Required actions ->
**a.** Please summarize the article on sport and statistics in two sentences.
**b.** Answer these questions from the article on sport and statistics, one per line:
(i) What do all AFL players now wear during a match?
(ii) How many days did the 2017 conference last?
(iii) Which specific topic is listed for tennis?

Extracted text ->
Sport and Statistics: A ‘match’ made in heaven

Introduction

MathSport International comprises of a group of professionals who share a passion for both mathematics and sport.  This unlikely pairing has expanded the role of mathematics and statistics in the sporting scene significantly in the past few decades, where data collection and analysis on players to maximise performance is becoming the norm. 

Data collection over the course of a match has expanded vastly, with all Australian Football League (AFL) players now wearing tracking devices that record where the player is on the field at all times, and ball tracking in tennis allowing for every point in the match to be investigated in greater detail than ever before.  With increases in the speed of computers in recent years, real time analysis can now be performed during a sporting match, allowing for coaches to make decisions based on statistical analyses while the match is still in progress.  This trend seems set to continue into the future.

Every two years, MathSport International holds a conference where speakers from all over the world gather to present their work on topics involving mathematics and statistics in sporting applications.  In June 2017, the 6th International Conference took place in the historic Botanical Gardens of Padua, Italy.  Over 100 people, myself included, were in attendance, with upwards of 60 talks held over the three-day conference in a combination of plenary and parallel sessions.

Every two years, MathSport International holds a conference where speakers from all over the world gather to present their work on topics involving mathematics and statistics in sporting applications.  In June 2017, the 6th International Conference took place in the historic Botanical Gardens of Padua, Italy.  Over 100 people, myself included, were in attendance, with upwards of 60 talks held over the three-day conference in a combination of plenary and parallel sessions.

Pieces of work from a wide variety of sports were presented. These included those expected to be covered at a sporting conference, listed with some specific topics from the conference:

  • Cricket – batting order optimisation;
  • Soccer – home team advantage analysis;
  • Tennis – predicting match lengths;
  • AFL – determining the effect of on-field leadership on team performance;
  • Basketball – comparing ranking systems;
  • Baseball – creating season fixtures;
  • Golf – investigating how parenthood affects performance;
  • Rugby Union – proposed alternate scoring system for more competitive matches;
  • Ice Hockey – avoiding fixture clashes.

Supplied material ->
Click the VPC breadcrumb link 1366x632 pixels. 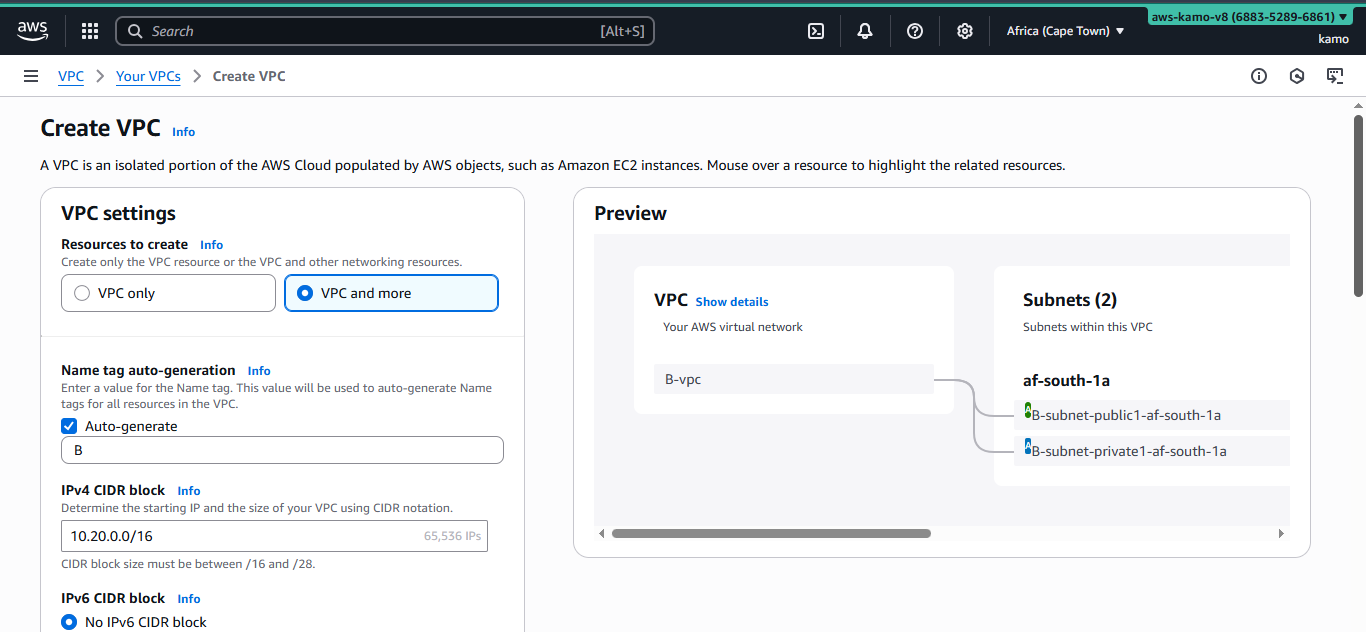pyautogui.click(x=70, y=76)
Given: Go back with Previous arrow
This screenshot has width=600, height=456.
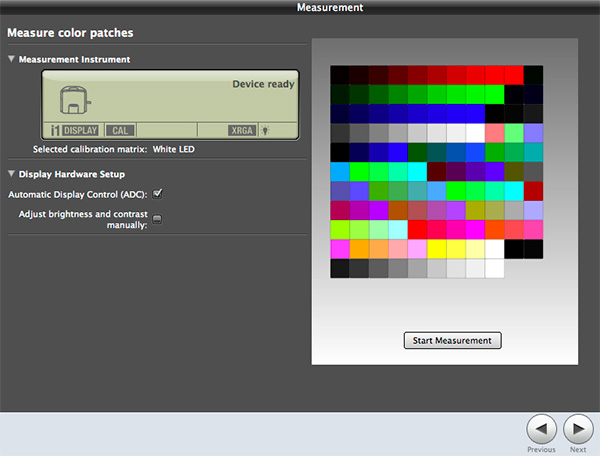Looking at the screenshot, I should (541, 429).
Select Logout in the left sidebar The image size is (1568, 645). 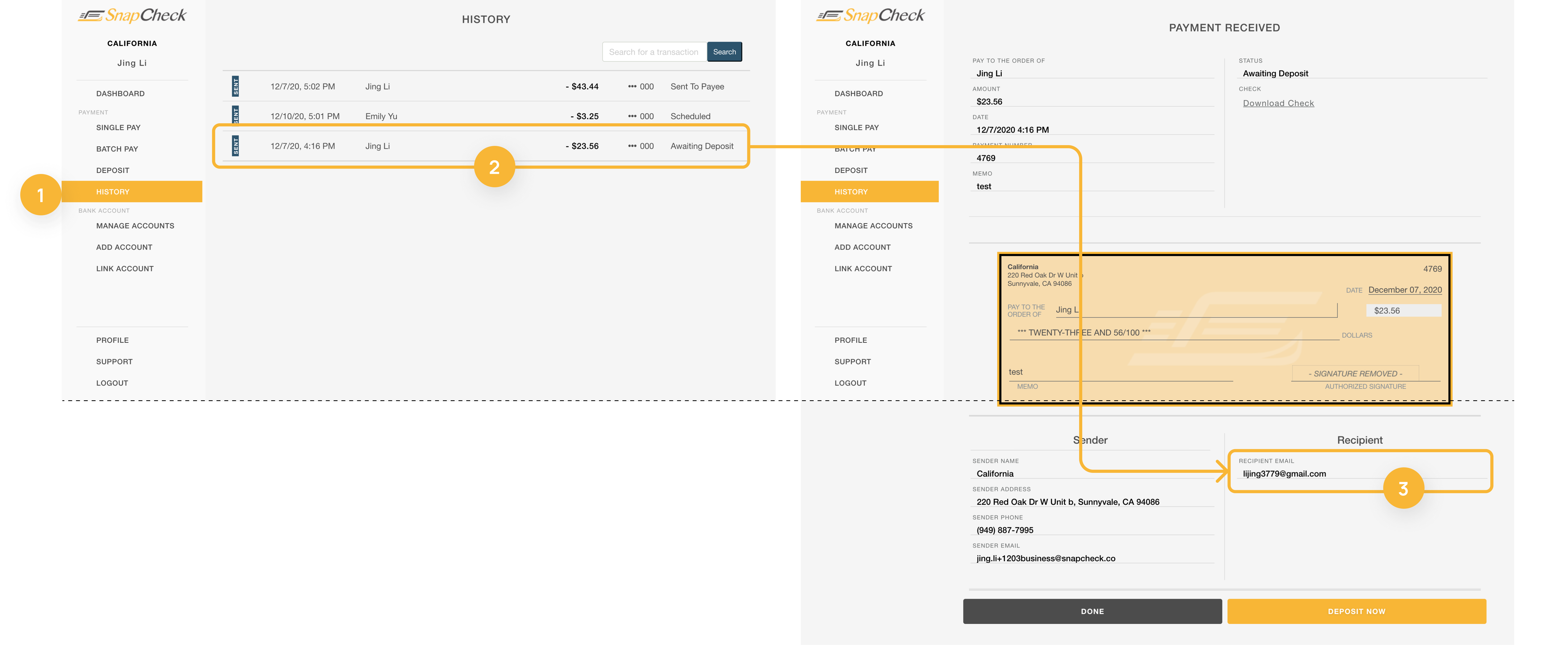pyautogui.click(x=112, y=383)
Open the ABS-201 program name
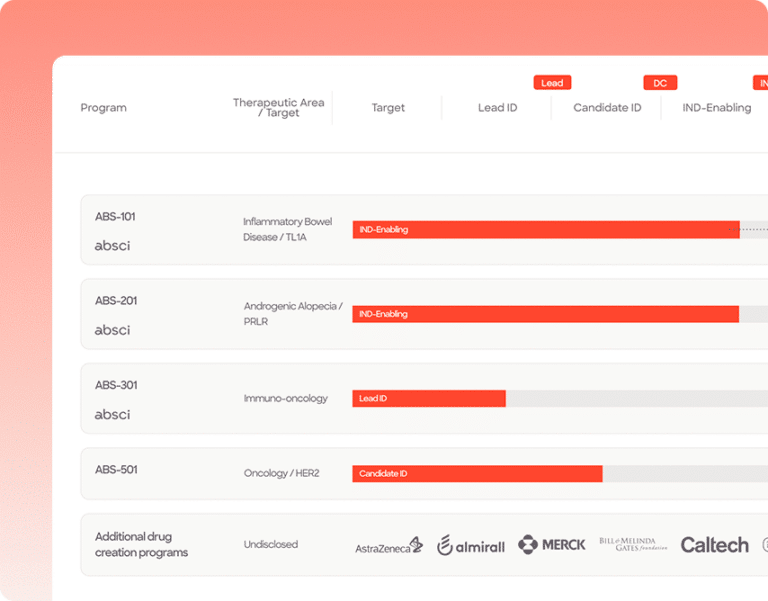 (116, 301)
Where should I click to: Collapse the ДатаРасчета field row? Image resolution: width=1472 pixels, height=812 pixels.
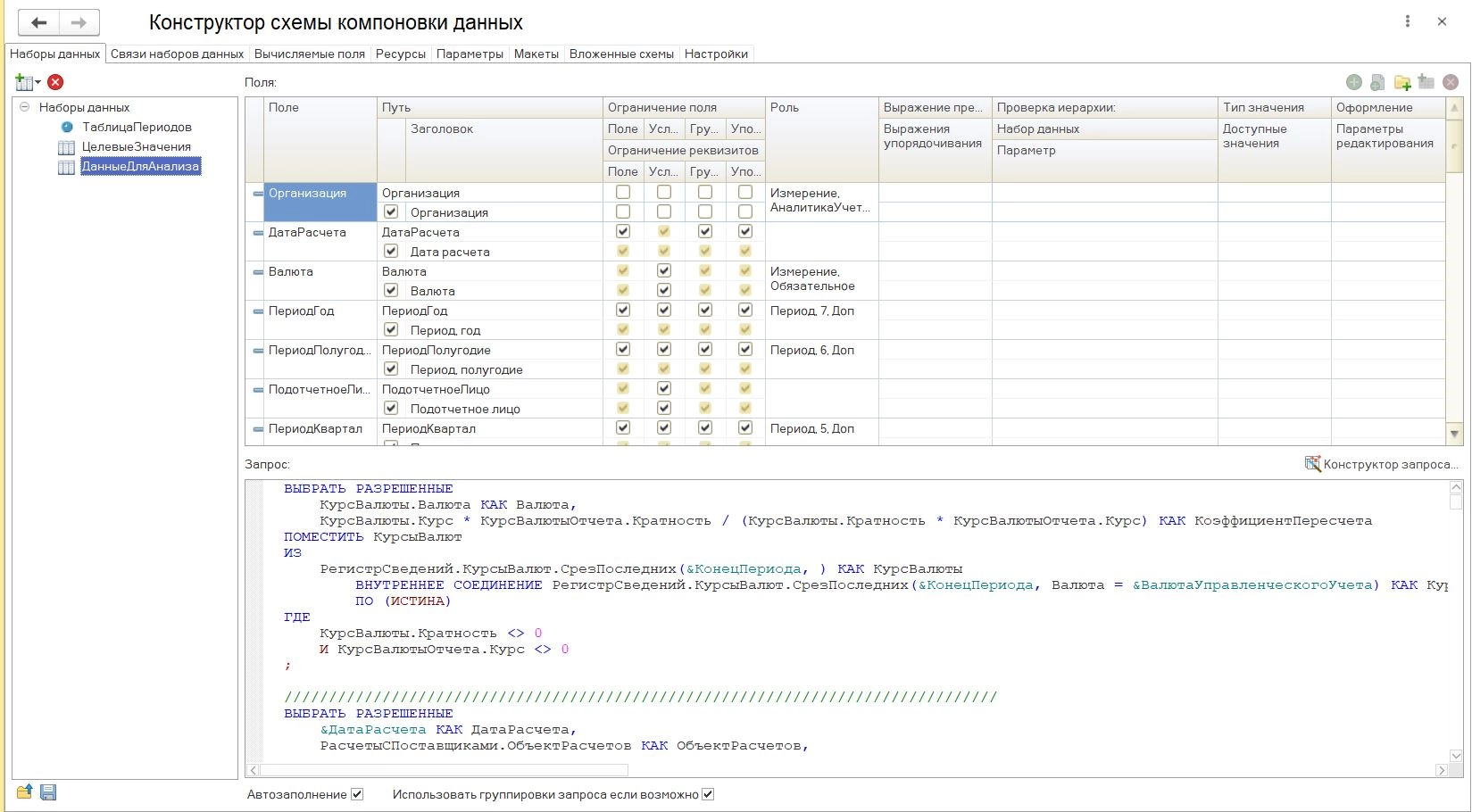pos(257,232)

...

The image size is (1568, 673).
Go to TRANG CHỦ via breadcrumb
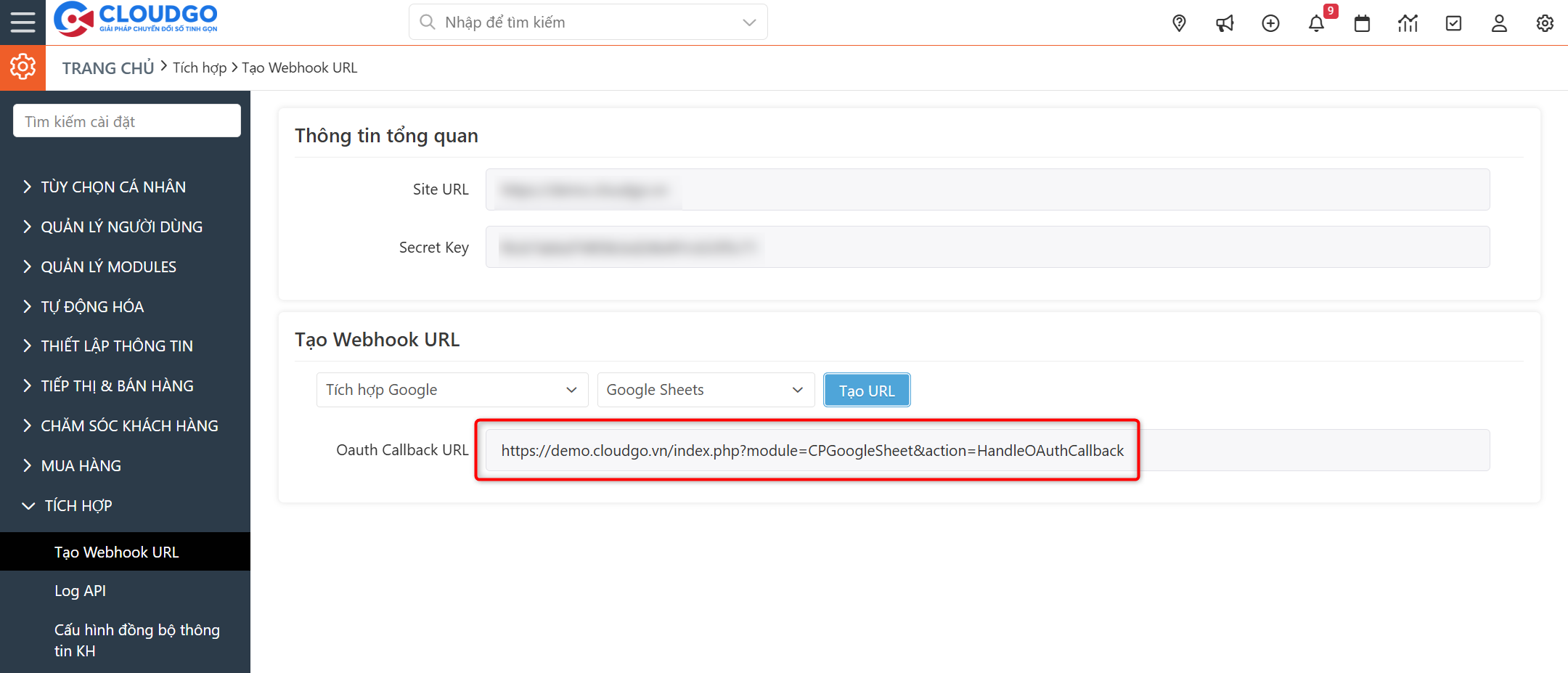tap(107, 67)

---

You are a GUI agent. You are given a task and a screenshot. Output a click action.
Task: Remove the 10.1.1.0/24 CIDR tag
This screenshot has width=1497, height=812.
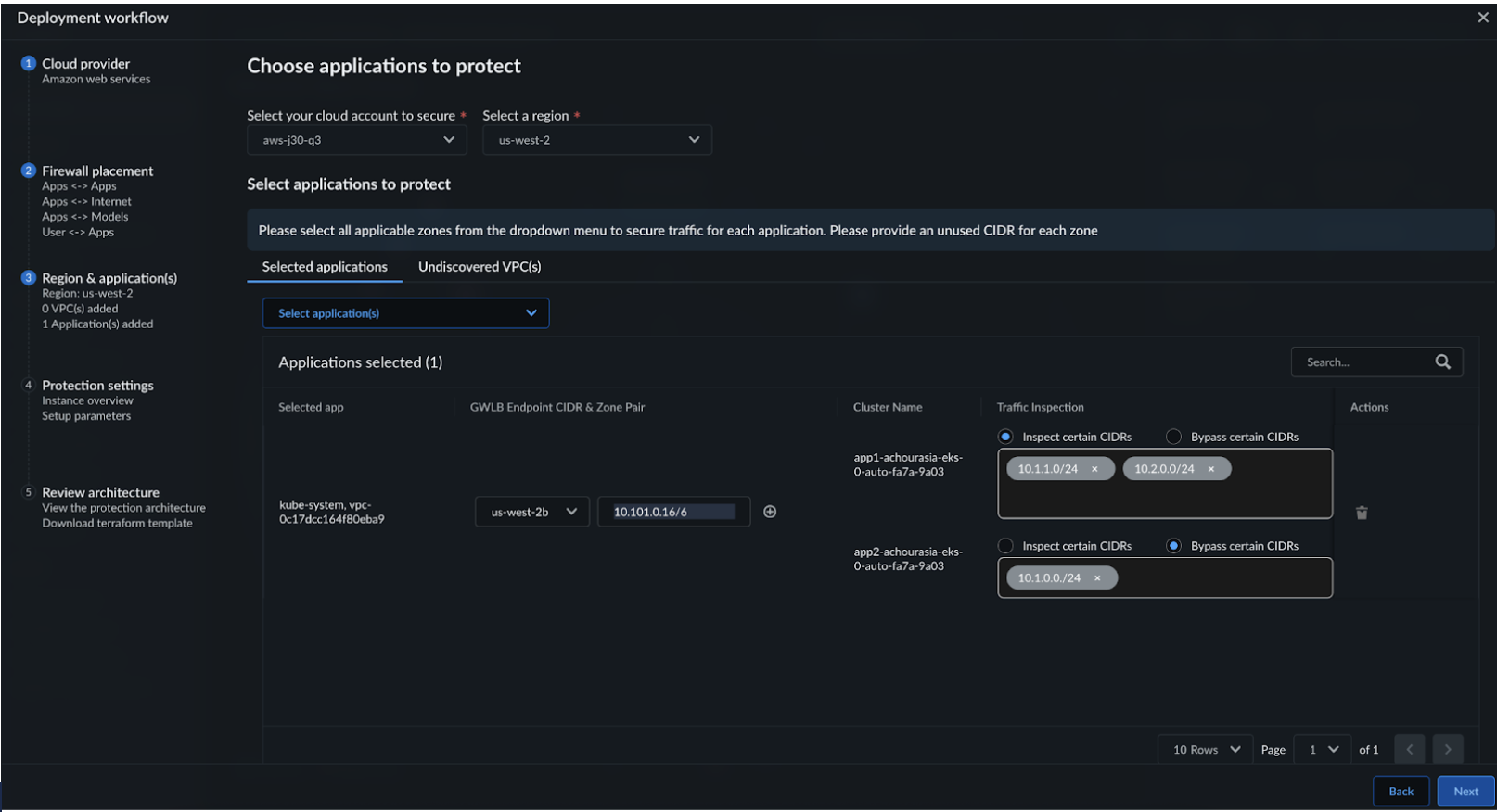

The replies ->
**a.** MathSport International is a group of professionals who share a passion for mathematics and sport, a pairing that has significantly expanded the role of mathematics and statistics in sport, where tracking devices and faster computers now allow detailed and even real-time analysis during matches. The group holds a conference every two years, and the 6th one, held in June 2017 in the Botanical Gardens of Padua, Italy, drew over 100 attendees and upwards of 60 talks on a wide variety of sports.

**b.**
(i) Tracking devices that record where the player is on the field at all times
(ii) Three days
(iii) Predicting match lengths